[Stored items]

• • • • • • •

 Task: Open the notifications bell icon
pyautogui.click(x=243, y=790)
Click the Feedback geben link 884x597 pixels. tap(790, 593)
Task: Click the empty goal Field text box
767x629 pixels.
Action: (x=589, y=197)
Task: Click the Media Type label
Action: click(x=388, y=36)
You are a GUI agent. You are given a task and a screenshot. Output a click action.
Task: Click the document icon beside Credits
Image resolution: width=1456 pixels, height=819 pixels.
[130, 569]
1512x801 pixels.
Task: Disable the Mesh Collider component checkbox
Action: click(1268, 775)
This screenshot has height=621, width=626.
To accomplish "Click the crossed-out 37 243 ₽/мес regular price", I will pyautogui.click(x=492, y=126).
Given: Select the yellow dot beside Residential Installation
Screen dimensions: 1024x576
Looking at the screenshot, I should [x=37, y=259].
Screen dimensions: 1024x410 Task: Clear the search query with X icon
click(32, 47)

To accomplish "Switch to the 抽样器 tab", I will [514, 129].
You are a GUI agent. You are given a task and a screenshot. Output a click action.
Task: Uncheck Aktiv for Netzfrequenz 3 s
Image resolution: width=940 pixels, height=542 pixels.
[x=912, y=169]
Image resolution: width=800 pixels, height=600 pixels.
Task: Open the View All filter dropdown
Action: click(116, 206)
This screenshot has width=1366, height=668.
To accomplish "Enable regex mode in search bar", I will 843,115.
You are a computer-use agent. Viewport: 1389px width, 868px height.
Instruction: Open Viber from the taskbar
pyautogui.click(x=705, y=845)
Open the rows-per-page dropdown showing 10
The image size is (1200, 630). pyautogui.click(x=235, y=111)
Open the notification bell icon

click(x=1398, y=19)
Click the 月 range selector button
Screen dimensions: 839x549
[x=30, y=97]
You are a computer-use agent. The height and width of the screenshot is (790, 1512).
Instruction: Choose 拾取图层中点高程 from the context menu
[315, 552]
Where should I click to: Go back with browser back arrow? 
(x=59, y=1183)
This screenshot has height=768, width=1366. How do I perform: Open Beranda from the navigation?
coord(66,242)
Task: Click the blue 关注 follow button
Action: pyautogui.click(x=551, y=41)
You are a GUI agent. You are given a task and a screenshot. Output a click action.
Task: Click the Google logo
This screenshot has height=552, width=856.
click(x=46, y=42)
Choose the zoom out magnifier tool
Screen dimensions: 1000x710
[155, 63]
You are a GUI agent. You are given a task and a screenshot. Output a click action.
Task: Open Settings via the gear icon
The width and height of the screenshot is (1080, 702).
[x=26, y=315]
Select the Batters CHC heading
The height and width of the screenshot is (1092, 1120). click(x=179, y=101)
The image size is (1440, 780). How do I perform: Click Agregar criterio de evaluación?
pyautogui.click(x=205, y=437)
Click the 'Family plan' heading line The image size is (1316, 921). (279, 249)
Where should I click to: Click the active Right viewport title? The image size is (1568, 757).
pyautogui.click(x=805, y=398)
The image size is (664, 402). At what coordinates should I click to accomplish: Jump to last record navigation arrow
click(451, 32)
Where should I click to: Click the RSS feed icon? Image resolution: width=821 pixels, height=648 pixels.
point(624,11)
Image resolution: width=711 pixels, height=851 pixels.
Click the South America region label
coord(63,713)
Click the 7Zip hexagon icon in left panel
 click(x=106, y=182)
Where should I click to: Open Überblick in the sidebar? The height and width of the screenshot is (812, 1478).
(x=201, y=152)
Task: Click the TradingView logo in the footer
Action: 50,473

• • • • • • •

Rewrite the stored items above, swapping each "Instruction" for "Goal" and leaving everything else unchanged.

Task output:
 Task: Open the notifications bell icon
pyautogui.click(x=243, y=790)
Click the Feedback geben link 884x597 pixels. tap(790, 593)
Task: Click the empty goal Field text box
767x629 pixels.
Action: (x=589, y=197)
Task: Click the Media Type label
Action: click(x=388, y=36)
You are a GUI agent. You are given a task and a screenshot. Output a click action.
Task: Click the document icon beside Credits
Image resolution: width=1456 pixels, height=819 pixels.
[130, 569]
1512x801 pixels.
Task: Disable the Mesh Collider component checkbox
Action: click(1268, 775)
This screenshot has height=621, width=626.
To accomplish "Click the crossed-out 37 243 ₽/мес regular price", I will pyautogui.click(x=492, y=126).
Given: Select the yellow dot beside Residential Installation
Screen dimensions: 1024x576
Looking at the screenshot, I should [x=37, y=259].
Screen dimensions: 1024x410 Task: Clear the search query with X icon
click(32, 47)

To accomplish "Switch to the 抽样器 tab", I will [514, 129].
You are a GUI agent. You are given a task and a screenshot. Output a click action.
Task: Uncheck Aktiv for Netzfrequenz 3 s
Image resolution: width=940 pixels, height=542 pixels.
[x=912, y=169]
Image resolution: width=800 pixels, height=600 pixels.
Task: Open the View All filter dropdown
Action: click(116, 206)
This screenshot has width=1366, height=668.
To accomplish "Enable regex mode in search bar", I will 843,115.
You are a computer-use agent. Viewport: 1389px width, 868px height.
Goal: Open Viber from the taskbar
pyautogui.click(x=705, y=845)
Open the rows-per-page dropdown showing 10
The image size is (1200, 630). pyautogui.click(x=235, y=111)
Open the notification bell icon

click(x=1398, y=19)
Click the 月 range selector button
Screen dimensions: 839x549
[x=30, y=97]
You are a computer-use agent. The height and width of the screenshot is (790, 1512).
Goal: Choose 拾取图层中点高程 from the context menu
[315, 552]
Where should I click to: Go back with browser back arrow? 
(x=59, y=1183)
This screenshot has height=768, width=1366. How do I perform: Open Beranda from the navigation?
coord(66,242)
Task: Click the blue 关注 follow button
Action: pyautogui.click(x=551, y=41)
You are a GUI agent. You are given a task and a screenshot. Output a click action.
Task: Click the Google logo
This screenshot has height=552, width=856.
click(x=46, y=42)
Choose the zoom out magnifier tool
Screen dimensions: 1000x710
[155, 63]
You are a GUI agent. You are given a task and a screenshot. Output a click action.
Task: Open Settings via the gear icon
The width and height of the screenshot is (1080, 702).
[x=26, y=315]
Select the Batters CHC heading
The height and width of the screenshot is (1092, 1120). click(x=179, y=101)
The image size is (1440, 780). How do I perform: Click Agregar criterio de evaluación?
pyautogui.click(x=205, y=437)
Click the 'Family plan' heading line The image size is (1316, 921). (279, 249)
Where should I click to: Click the active Right viewport title? The image size is (1568, 757).
pyautogui.click(x=805, y=398)
The image size is (664, 402). At what coordinates should I click to accomplish: Jump to last record navigation arrow
click(451, 32)
Where should I click to: Click the RSS feed icon? Image resolution: width=821 pixels, height=648 pixels.
point(624,11)
Image resolution: width=711 pixels, height=851 pixels.
Click the South America region label
coord(63,713)
Click the 7Zip hexagon icon in left panel
 click(x=106, y=182)
Where should I click to: Open Überblick in the sidebar? The height and width of the screenshot is (812, 1478).
(x=201, y=152)
Task: Click the TradingView logo in the footer
Action: 50,473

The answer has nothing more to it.